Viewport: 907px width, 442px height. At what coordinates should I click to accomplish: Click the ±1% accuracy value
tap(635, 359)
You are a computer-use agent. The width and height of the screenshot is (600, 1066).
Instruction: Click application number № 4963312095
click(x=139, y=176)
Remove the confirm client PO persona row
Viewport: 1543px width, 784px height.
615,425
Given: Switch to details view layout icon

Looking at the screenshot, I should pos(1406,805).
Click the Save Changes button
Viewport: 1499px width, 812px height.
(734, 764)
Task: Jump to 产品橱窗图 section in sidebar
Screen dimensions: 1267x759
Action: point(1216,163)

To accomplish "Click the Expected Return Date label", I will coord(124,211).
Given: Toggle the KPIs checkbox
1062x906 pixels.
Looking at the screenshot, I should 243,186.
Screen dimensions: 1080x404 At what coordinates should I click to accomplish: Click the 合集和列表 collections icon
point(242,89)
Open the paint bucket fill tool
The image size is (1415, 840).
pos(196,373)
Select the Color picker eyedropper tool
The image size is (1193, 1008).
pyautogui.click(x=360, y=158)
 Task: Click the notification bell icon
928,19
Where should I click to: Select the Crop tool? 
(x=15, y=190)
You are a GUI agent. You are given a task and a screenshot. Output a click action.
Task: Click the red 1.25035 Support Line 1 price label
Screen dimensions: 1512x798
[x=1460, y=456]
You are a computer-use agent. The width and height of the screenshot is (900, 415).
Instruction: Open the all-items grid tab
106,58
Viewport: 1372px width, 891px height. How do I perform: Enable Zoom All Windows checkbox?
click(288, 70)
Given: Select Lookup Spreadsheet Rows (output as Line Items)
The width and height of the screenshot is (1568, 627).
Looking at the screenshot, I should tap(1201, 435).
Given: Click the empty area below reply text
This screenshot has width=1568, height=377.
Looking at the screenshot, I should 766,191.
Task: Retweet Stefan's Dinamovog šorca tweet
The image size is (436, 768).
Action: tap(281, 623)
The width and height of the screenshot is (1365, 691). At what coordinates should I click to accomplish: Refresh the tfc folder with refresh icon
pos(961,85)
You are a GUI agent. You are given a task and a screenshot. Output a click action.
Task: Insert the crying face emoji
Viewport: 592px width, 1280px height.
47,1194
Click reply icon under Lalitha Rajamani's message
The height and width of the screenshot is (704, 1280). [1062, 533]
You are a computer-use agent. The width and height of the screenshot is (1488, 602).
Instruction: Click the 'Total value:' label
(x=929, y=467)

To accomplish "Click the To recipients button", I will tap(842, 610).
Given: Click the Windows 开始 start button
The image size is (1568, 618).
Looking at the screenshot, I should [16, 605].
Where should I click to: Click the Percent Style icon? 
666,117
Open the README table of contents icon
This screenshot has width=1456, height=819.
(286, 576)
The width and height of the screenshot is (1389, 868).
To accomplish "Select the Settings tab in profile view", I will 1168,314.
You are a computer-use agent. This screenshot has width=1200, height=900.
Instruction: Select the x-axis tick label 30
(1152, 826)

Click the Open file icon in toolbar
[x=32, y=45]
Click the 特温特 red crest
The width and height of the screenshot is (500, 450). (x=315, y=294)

• • • • • • •

Quote all of the entries above, word for word.

Viewport: 907px width, 442px height. At what coordinates should I click to accomplish: Click the ±1% accuracy value
tap(635, 359)
You are a computer-use agent. The width and height of the screenshot is (600, 1066).
Instruction: Click application number № 4963312095
click(x=139, y=176)
Remove the confirm client PO persona row
Viewport: 1543px width, 784px height.
615,425
Given: Switch to details view layout icon

Looking at the screenshot, I should pos(1406,805).
Click the Save Changes button
Viewport: 1499px width, 812px height.
(734, 764)
Task: Jump to 产品橱窗图 section in sidebar
Screen dimensions: 1267x759
Action: point(1216,163)

To accomplish "Click the Expected Return Date label", I will coord(124,211).
Given: Toggle the KPIs checkbox
1062x906 pixels.
Looking at the screenshot, I should 243,186.
Screen dimensions: 1080x404 At what coordinates should I click to accomplish: Click the 合集和列表 collections icon
point(242,89)
Open the paint bucket fill tool
The image size is (1415, 840).
pos(196,373)
Select the Color picker eyedropper tool
The image size is (1193, 1008).
pyautogui.click(x=360, y=158)
 Task: Click the notification bell icon
928,19
Where should I click to: Select the Crop tool? 
(x=15, y=190)
You are a GUI agent. You are given a task and a screenshot. Output a click action.
Task: Click the red 1.25035 Support Line 1 price label
Screen dimensions: 1512x798
[x=1460, y=456]
You are a computer-use agent. The width and height of the screenshot is (900, 415).
Instruction: Open the all-items grid tab
106,58
Viewport: 1372px width, 891px height. How do I perform: Enable Zoom All Windows checkbox?
click(288, 70)
Given: Select Lookup Spreadsheet Rows (output as Line Items)
The width and height of the screenshot is (1568, 627).
Looking at the screenshot, I should tap(1201, 435).
Given: Click the empty area below reply text
This screenshot has width=1568, height=377.
Looking at the screenshot, I should 766,191.
Task: Retweet Stefan's Dinamovog šorca tweet
The image size is (436, 768).
Action: tap(281, 623)
The width and height of the screenshot is (1365, 691). At what coordinates should I click to accomplish: Refresh the tfc folder with refresh icon
pos(961,85)
You are a GUI agent. You are given a task and a screenshot. Output a click action.
Task: Insert the crying face emoji
Viewport: 592px width, 1280px height.
47,1194
Click reply icon under Lalitha Rajamani's message
The height and width of the screenshot is (704, 1280). [1062, 533]
You are a computer-use agent. The width and height of the screenshot is (1488, 602).
Instruction: Click the 'Total value:' label
(x=929, y=467)

To accomplish "Click the To recipients button", I will tap(842, 610).
Given: Click the Windows 开始 start button
The image size is (1568, 618).
Looking at the screenshot, I should [16, 605].
Where should I click to: Click the Percent Style icon? 
666,117
Open the README table of contents icon
This screenshot has width=1456, height=819.
(286, 576)
The width and height of the screenshot is (1389, 868).
To accomplish "Select the Settings tab in profile view", I will 1168,314.
You are a computer-use agent. This screenshot has width=1200, height=900.
Instruction: Select the x-axis tick label 30
(1152, 826)

Click the Open file icon in toolbar
[x=32, y=45]
Click the 特温特 red crest
The width and height of the screenshot is (500, 450). (x=315, y=294)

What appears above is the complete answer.